Once you reach the line containing "Click the Mirror", reproduce it and every later line exactly, through the end of the data.

-- -- --

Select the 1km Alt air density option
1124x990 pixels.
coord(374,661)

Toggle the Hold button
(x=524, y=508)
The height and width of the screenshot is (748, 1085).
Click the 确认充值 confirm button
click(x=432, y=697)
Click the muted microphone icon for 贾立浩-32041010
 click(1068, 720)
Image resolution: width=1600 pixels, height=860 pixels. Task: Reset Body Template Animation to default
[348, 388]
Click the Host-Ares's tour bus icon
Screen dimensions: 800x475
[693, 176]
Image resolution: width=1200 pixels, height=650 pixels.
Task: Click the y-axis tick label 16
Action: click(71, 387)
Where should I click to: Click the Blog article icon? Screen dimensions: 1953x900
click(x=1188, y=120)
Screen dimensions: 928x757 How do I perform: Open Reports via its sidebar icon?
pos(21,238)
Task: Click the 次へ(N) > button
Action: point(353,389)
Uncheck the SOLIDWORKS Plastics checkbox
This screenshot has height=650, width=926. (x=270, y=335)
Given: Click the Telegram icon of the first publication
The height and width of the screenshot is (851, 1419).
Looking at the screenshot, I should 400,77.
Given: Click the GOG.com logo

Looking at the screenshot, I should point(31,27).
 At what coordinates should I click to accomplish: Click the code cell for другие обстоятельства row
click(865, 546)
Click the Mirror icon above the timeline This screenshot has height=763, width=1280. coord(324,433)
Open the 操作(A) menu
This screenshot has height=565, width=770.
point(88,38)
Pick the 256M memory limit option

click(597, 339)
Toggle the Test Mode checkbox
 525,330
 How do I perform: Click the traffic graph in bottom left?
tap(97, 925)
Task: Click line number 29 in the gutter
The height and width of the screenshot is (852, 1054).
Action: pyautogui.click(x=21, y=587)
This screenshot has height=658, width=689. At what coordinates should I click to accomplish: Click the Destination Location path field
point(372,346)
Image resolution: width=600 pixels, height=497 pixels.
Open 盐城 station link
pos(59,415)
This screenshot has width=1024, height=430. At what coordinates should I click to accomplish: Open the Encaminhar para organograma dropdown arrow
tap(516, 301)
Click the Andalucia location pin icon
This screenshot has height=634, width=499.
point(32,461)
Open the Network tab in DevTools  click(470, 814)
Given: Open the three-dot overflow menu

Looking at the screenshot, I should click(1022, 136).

-- -- --

**Task response**.
Click the Mirror icon above the timeline This screenshot has height=763, width=1280. coord(324,433)
Open the 操作(A) menu
This screenshot has height=565, width=770.
point(88,38)
Pick the 256M memory limit option

click(597, 339)
Toggle the Test Mode checkbox
 525,330
 How do I perform: Click the traffic graph in bottom left?
tap(97, 925)
Task: Click line number 29 in the gutter
The height and width of the screenshot is (852, 1054).
Action: pyautogui.click(x=21, y=587)
This screenshot has height=658, width=689. At what coordinates should I click to accomplish: Click the Destination Location path field
point(372,346)
Image resolution: width=600 pixels, height=497 pixels.
Open 盐城 station link
pos(59,415)
This screenshot has width=1024, height=430. At what coordinates should I click to accomplish: Open the Encaminhar para organograma dropdown arrow
tap(516, 301)
Click the Andalucia location pin icon
This screenshot has height=634, width=499.
point(32,461)
Open the Network tab in DevTools  click(470, 814)
Given: Open the three-dot overflow menu

Looking at the screenshot, I should click(1022, 136).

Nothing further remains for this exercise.